Hey out there Ice Cream Club! Another week has gone by, and I have ice cream stuff to talk about. This week I used various forms of fermentation to my advantage, and took advantage of some local ingredients. Let’s talk frozen desserts!

I started out the week by churning a pair of chocolate ice creams. I took my basic recipe and added cocoa, which is actually a new thing for me. I’ve made dozens of chocolate ice creams, but they have always been made by melting chips, bars, or discs into my custard mixture. I have the chips on hand a lot for baking, and I like that approach just fine, although I find there is often a bit of chocolate grit that is unwilling to melt, even when pushed through my strainer.

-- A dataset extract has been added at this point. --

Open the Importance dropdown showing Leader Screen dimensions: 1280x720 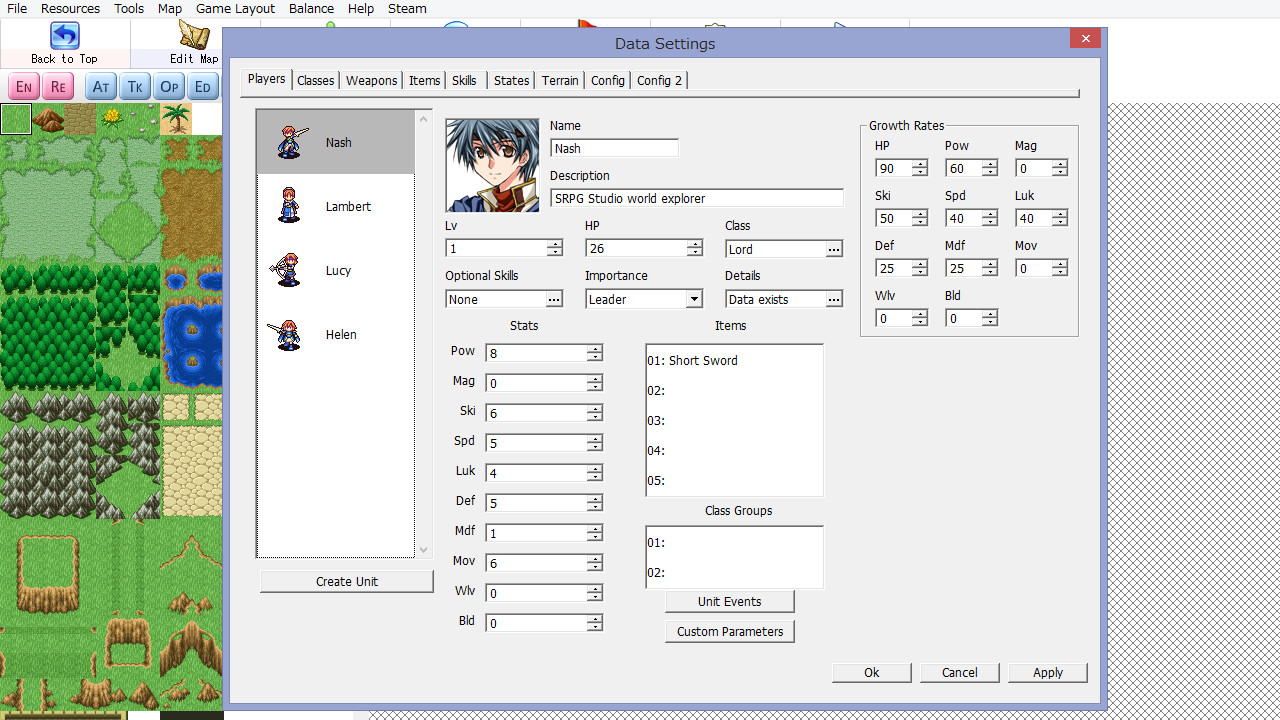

This time, however, I wanted to try cocoa. The recipe for hot chocolate on the back of the cylinder was my guideline, and I went with 1 (heaping!) tsp per cup of milk used. I had a bit of a brain cramp and forgot that I also use cream. Oops. One thing I’ve learned from making a lot of ice cream is that you want as much flavour power in your custard mix as possible because the cream is like a big wet blanket that covers a lot of it up.
Once the ice cream was churned, the flavour of chocolate was there. Present. Nice. Really nice, actually. Super smooth and even. Much less sugary. Next time I’d add an additional heaping tsp for each cup of cream used. Overall, 1 per cup dairy.
I did one batch of chocolate with standard grocery-store-brand sandwich cookies, and one with a cherry chocolate truffle bar I found on sale at the same grocery. I usually do small, single-serve ice cream portions in recycled fruit cup containers for friends and guests (cleaning and sanitizing these is way too much of my life, but it’s a labour of love), and I chunked up the bar and put a balanced amount of chunks in each portion. If I just mixed it in randomly before portioning it out, it’s likely there’d be a couple at the end with no chunks. Reviews have been very positive.
One other wrinkle with the chocolate mixes was when it came to using an extract. Typically, ice cream has vanilla in it. You can even put it in chocolate ice cream, and it tastes great. It gives the ice cream a nice, complete flavour. I don’t recommend trying it, but imagine vanilla ice cream without vanilla. There’s very little in there, but the difference it makes is gigantic. I’ve often substituted other extracts to make mint ice cream and such, and have found that liqueurs and flavoured alcohols can stand in, too. I plan on testing this further, but for my chocolate base, I used some Root Beer Schnapps from boozy float night a few weeks back. It was a fantastic add, both rounding out the flavour and giving it a touch of mystery.
Later in the week, I brought home yet another watermelon, because watermelons. I’m trying to really get nose-to-tail with these melons, and we turn them into snack portions, debris, and now strips of rind. After seeing much-celebrated pickled watermelon rind on cooking shows time and again, I finally tried it myself. Awesome. I used a flavouring that included cinnamon, clove, black pepper and rice vinegar. It was very sweet, but really interesting, and the acid helps cut through the sweet. The texture is like a juicy, floppy pickle slice. Really satisfying.
The watermelon debris mentioned in the previous paragraph is what I used to make the base for blueberry balsamic watermelon sorbet. I’ve used leftover fruit platter watermelon to do this too, but any fresh watermelon works. When you use a fruit that has water-rich flesh, like the melon family (including canteloupes, honeydews, etc.) and even cucumbers, as a sorbet base, it almost freezes into sorbet by itself. All I add to a base of blended watermelon is a fruit coulis, which is pretty much a sauce, or loose jam.
This time I had some blueberries from nearby Abbotsford, and while I was making a coulis out of them, had the bright idea to add a healthy splash of balsamic vinegar. The coulis, for the record, was just berries, water and sugar, and the balsamic instantly gave it a kick, a funk, and a floral mystique. It worked really well with the natively floral tones among the blueberries, and gave the whole sorbet a sophisticated feel to it. I made a double batch of the sorbet, and will be churning another today.
The ice creams (and sorbets) in my immediate future all revolve around ‘local’ ingredients. Some grow here, like the blackberries I’ve been foraging for annually for about 3 years. They’re just about ready, and this is the week I think I’ll be picking. They’ll mostly go into sorbets with watermelon, because the combo is amazing.
The other ‘local’ ingredient is already in my freezer. Purdy’s, a chocolate company with 2 locations in my neighbourhood, has reopened, and is selling their Ruby Chocolate again. I picked some up to try in ice cream. We tried some just for eating, and it was interesting. It tastes like chocolate-covered raisins, or even yogurt-covered raisins. I’m looking forward to reporting on things like how it melts, integrates into ice cream, and works as the primary flavour profile. Very cool. It should be a really awesome colour.

Keep cool this week, Ice Cream Club. Wearing a mask in public might mean that you can’t walk around with a cone and a couple of scoops, but it’s a small price to pay to keep healthy and safe. And you can just enjoy ice cream at home! Thanks for reading!